__Exercise details__
What lines below contain the word "agent"? Please pull each one out.

__Data records__

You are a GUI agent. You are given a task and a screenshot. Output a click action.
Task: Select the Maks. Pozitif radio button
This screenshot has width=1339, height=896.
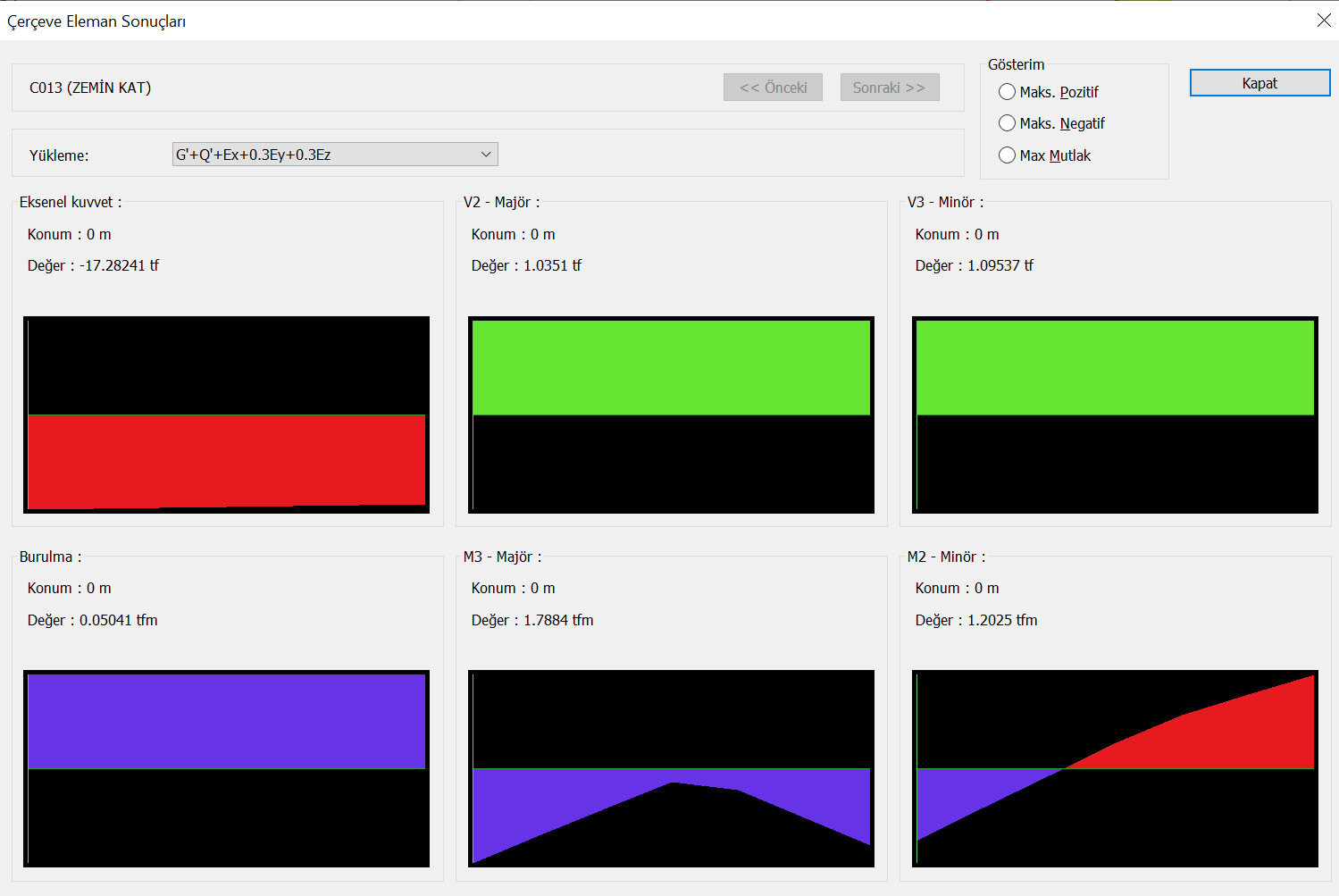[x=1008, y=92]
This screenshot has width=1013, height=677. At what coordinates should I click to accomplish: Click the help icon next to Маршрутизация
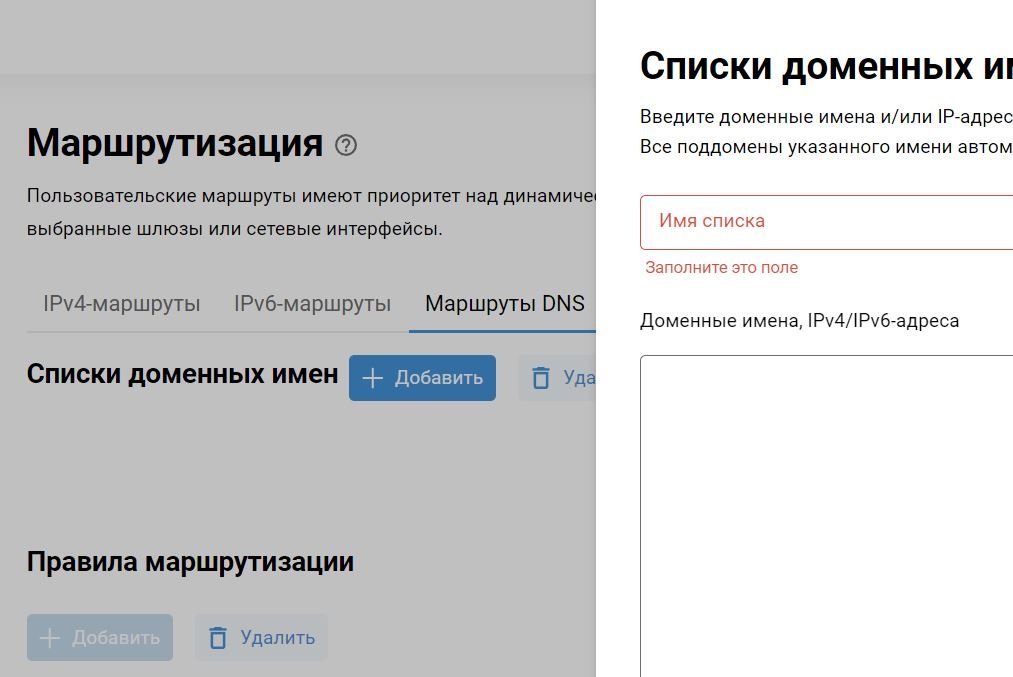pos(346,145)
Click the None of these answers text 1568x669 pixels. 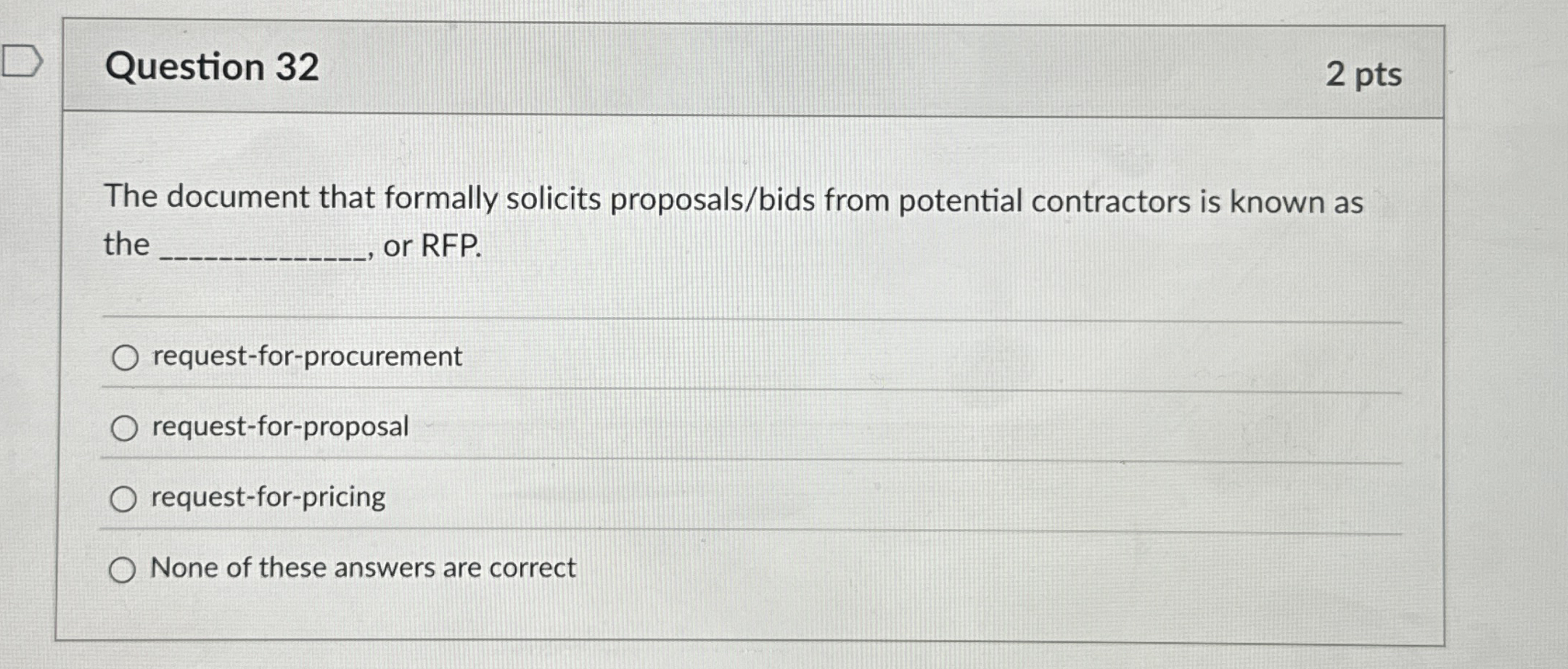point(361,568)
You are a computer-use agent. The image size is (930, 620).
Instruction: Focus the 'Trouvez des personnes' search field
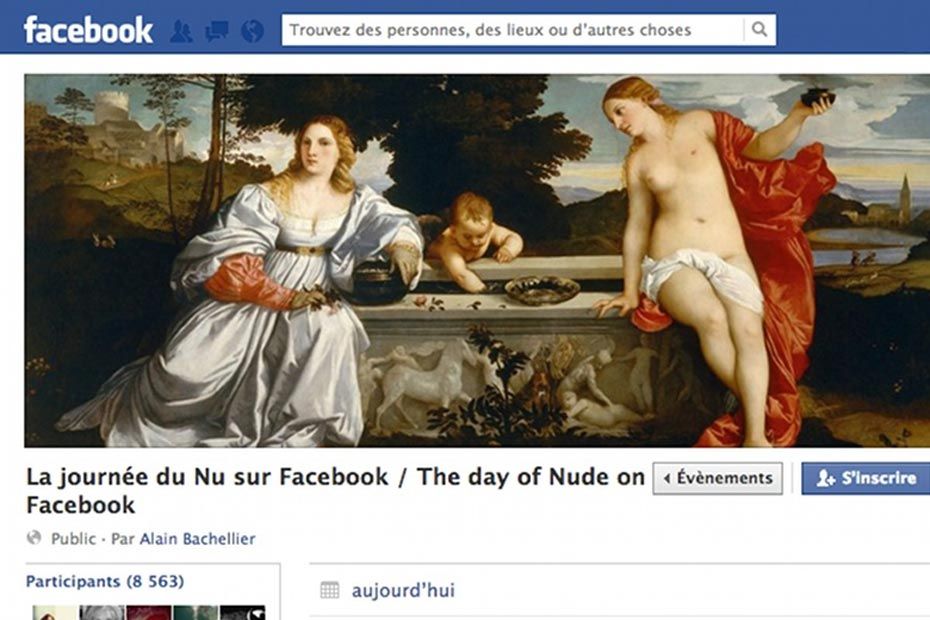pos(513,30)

__Result of this exercise__
You are a GUI agent. You are given a task and a screenshot. Output a click action.
You are a computer-use agent. The image size is (930, 620).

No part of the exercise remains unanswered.